Chuck Hursch <[email protected]
> gottdi wrote:
> > Urethane will transmit more noise and be stiffer to better handle the
> > weight while helping keep every thing in alignment. I agree with the
> > poster about support cross braces for the body both front and rear. Any
> > of support will be of great help. The purpose of Heavy Duty struts will
> > to keep the body from sagging under the weight causing the body to become
> > out of alignment with the steering components causing wear. If it sags
> > with the Heavy duty struts either the struts are not heavy duty enough or
> > your just too damn heavy with LEAD batteries. How much weight in
> > are you carrying on board your little car? Remember these little cars are
> > not designed to carry much weight. Your car needs to sit level. Good
> > with strong springs will help.
> When I've measured the car at the tops of the wheel arches to the
> ground, the car actually sits just a tad higher than as a stock diesel.
> I'll measure this every few years or so. And I believe the F/R
> heights are at about the same proportion as a diesel. BUT, those diesel
> #s were probably on old springs and struts (I had the car as a diesel
> for only three months).
> My understanding is that the EA VoltsRabbit kit was designed to keep the
> total weight under GVWR. The Rabbits have quite a wide spread between
> curb weight and GVWR. 2000-lb stock diesel Rabbit. 2940-lb VoltsRabbit
> (these were the actual weights on the scales) with 16 US-2300 (US-125 @
> 65-lb apiece) battery pack.

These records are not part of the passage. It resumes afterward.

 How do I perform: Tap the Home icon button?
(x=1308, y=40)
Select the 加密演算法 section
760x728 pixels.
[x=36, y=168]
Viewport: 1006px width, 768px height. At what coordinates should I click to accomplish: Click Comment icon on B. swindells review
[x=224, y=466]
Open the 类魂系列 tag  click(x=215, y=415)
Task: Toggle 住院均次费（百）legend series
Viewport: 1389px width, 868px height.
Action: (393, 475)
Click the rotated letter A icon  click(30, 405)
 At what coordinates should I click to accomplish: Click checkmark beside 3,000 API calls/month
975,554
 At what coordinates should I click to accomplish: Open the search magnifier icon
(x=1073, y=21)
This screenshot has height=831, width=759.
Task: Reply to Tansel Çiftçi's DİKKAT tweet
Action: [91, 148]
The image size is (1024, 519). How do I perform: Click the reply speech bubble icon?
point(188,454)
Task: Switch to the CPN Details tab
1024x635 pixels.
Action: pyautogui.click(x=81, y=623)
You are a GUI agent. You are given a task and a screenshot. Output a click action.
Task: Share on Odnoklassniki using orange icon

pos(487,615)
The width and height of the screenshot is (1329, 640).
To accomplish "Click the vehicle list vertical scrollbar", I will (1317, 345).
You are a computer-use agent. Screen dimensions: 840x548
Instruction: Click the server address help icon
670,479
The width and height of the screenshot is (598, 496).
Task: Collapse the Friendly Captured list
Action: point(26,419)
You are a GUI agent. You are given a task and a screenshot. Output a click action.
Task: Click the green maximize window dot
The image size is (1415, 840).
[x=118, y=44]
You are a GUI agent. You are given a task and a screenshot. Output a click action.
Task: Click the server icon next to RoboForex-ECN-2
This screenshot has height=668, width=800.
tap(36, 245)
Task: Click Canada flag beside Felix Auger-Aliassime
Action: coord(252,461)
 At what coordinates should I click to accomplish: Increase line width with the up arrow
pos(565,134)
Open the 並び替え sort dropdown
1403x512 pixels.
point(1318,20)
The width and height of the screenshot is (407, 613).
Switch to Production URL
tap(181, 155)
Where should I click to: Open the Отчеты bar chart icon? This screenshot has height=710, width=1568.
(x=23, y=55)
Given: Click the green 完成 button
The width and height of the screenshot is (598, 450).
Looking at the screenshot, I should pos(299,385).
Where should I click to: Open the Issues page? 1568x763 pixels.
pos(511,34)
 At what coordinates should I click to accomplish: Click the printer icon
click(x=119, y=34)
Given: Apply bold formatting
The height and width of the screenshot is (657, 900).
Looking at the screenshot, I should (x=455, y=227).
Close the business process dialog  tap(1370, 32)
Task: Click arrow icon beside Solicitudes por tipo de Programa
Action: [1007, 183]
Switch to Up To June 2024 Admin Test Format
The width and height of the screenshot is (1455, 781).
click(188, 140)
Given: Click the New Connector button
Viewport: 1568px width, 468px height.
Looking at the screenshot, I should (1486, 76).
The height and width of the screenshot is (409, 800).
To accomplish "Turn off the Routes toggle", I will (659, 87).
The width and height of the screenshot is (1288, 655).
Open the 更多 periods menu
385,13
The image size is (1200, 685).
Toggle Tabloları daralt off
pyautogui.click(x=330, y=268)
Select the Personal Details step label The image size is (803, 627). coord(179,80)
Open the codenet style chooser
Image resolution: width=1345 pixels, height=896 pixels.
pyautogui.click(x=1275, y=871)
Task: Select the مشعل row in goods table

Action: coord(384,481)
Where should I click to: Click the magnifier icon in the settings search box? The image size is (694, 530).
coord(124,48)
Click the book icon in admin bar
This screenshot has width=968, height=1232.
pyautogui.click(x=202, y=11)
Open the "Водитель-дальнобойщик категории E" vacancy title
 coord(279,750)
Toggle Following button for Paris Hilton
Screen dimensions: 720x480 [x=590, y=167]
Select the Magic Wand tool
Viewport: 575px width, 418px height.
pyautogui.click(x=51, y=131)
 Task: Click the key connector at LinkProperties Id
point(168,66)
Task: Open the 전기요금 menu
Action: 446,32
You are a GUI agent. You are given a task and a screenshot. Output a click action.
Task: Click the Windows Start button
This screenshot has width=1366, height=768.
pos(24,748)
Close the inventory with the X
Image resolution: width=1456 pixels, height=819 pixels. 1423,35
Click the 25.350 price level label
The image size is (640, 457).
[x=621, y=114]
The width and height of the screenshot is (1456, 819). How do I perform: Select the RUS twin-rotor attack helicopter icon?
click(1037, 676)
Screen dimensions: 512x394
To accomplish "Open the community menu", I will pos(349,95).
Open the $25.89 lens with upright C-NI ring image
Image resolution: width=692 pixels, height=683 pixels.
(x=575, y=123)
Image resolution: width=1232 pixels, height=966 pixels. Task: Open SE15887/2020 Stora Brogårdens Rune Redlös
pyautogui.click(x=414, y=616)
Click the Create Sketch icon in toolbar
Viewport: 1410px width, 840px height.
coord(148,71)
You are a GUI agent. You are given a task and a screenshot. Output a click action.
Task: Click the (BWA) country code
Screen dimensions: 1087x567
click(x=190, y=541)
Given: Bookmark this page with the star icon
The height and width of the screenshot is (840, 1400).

GVWR is about 2900-lb, but of course that
> changes with upgraded components. When I hop in, though, at ~180-190lb,
> then the car will be over GVWR (the 2900-lb GVWR). With this last pack,
> now US2200 @ 60-lb each, I've dropped 60-80lb.
> I've noticed that these Rabbit and Golfs (I'm talking stock gas/diesel)
> do tend to have more nose-up than many other cars. So be it. I like
> nose-down a little more.
> My mechanic says he could custom build a front brace for me across those
> strut towers. I've thought about it. I don't know what a brace across
> the rear towers would look like, probably the same deal more or less
> straight across, which on most days with the rear seat back sitting up
> would be ok, but on the odd day I have a big box to put in there with
> the rear seat folded down, would stop the show. Also would probably
> have to modify the hold-down straps for the rear battery box to open the
> lid fully.
> > Have you looked at the underside of the car to be sure you don't have
> > cracking of the unibody at the front suspension area and maybe the rear.
> > had an old rabbit once that had a large crack that caused my front be out
> > alignment and would make my braking spongey. When I found the problem it
> > been welded up once and had cracked again. The car was unsafe to drive. I
> > ditched it and took all the good stuff out and put it into an newer one
> > nicer one that I had picked up for $200 bucks. It had a bad engine. So
> > for that kind of stuff too. Cracks can be hard to see. Your car should be
> > and level if all is good. Too much weight may just negate any of the work
> > you have done.
> The car was last on the shop hoist about three years ago. Everytime
> it's been up so where I can get underneath it, a crack has never been seen.
> I believe the alignment has always been this way as a conversion. But I
> may dig back into the older records from the mid-90s and double check
> the alignment #s.
> It's quite possible that the issue is from an accident. When I was
> shopping around for a place to have the car painted and minor body work
> done back in late '96, one shop did note clamp marks on the seams on the
> underside of the body, indicating the car had been realigned in a
> bodyshop after an accident. It's conceivable that if there was actually
> an accident, and say the car was pushed against a curb (or driven
> against a curb), that could have bent the rear axle beam a bit. Just
> speculation, though.
> > Go Lithium. Lighter in weight and you get to go further per charge.
> Lithium is enticing; however $$$ and lack of personal shop facilities
> preclude going down that route. I can handle some jobs here at the apt
> carport (even put in a new pack in early 2009), and chassis jobs are
> mostly handled by a mechanic I finally found to help me with this car;
> the person who helped me build this car in 1994 and whose garage I
> rented is no longer involved with EVs and is not available for work on
> this car, and the other person I worked with lived a goodly distance
> away and passed away a year and a half ago. And cost/mi is still lowest
> with flooded lead-acid. So "yes" on lithium, but "no" can't do it.